Additionally, while the common emphasis may be on quantitative data, a survey of the HEI planning community in phase one of the HESA benchmarking project showed equal use of qualitative data. Qualitative data may provide for a more narrative-based analysis, which can set context and provide depth to quantitative approaches. In this way qualitative analysis is often a valuable and complementary technique to use of quantitative analyses.
Selecting data sources
At this stage of any benchmarking process the next consideration must be around identification of suitable sources of data to support the measurement. In the case of internal benchmarking, perhaps between functional units within an HEI, there may be a range of internal management information resources that are appropriate.
In the case of external benchmarking between HEIs (or indeed other types of organisation) there are a number of existing published summaries which provide details on the main data sources that are appropriate and useful for higher education benchmarking.
Our business intelligence guide provides one such summary, which is classified by functional area entitled ‘what data can external sources supply?‘ Another useful list of data sources which is aimed at academic researchers is provided by the Administrative Data Liaison Service.
HESA is also preparing a list of data sources specifically for the purposes of supporting benchmarking processes. This will be published shortly. This includes information on the utility of each source for this purpose and is classified by the type of benchmarking for which each source is most relevant.
The characteristics of any potential data source should be assessed in making a judgement on its suitability for benchmarking. The following is a suggested checklist of the most important characteristics in ensuring that any external data source is fit for purpose:
- Are the data relevant to what we are trying to measure?
- Do they allow for direct measurement or do they provide proxy measures?
- How readily accessible are the data? Are they published or available on request?
- Is there a charge to access the data? Is there a budget available to cover any such costs?
- Are there any restrictions on access and usage of data for particular purposes?
- Are data available in formats that are useful to us?
- Is full supporting information available – including any metadata, definitions, notes and caveats to aid interpretation
- How up to date are available data?
- How frequently are the data updated?
- Do the data provide the coverage we need? Geographically? By range and type of data subject?
Stability over time
- Do we need time-series of data?
- Is any time-series available over the time period we need?
- Have there been any major changes in the data that might cause discontinuities in time-series over the period in which we are interested?
- How are the data compiled? By census or survey?
- How are the data quality-assured?
- Are the data audited?
- If data are collected by sample surveys, have the samples been designed to provide data which is sufficiently representative of the population in which we are interested?
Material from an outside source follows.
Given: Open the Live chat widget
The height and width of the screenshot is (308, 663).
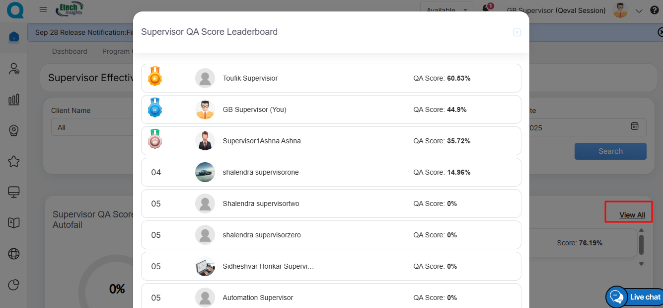Looking at the screenshot, I should 635,297.
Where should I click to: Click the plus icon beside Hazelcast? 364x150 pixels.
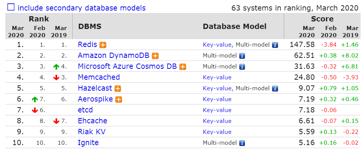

- Are the response rates for survey data sufficient for our purposes?
- How comparable are the data between HEIs?
- Have the data been collected using a standardised framework and methodology?
- To what extent do the data utilise standard definitions and coding frames?
- How much latitude is there for respondents and data suppliers to interpret the data requirements in different ways during collection?
- What should we measure?
- How should we measure: quantitative or qualitative data?
- What data/information are available?
- Are the data of sufficient quality and coverage to support our intended measurement?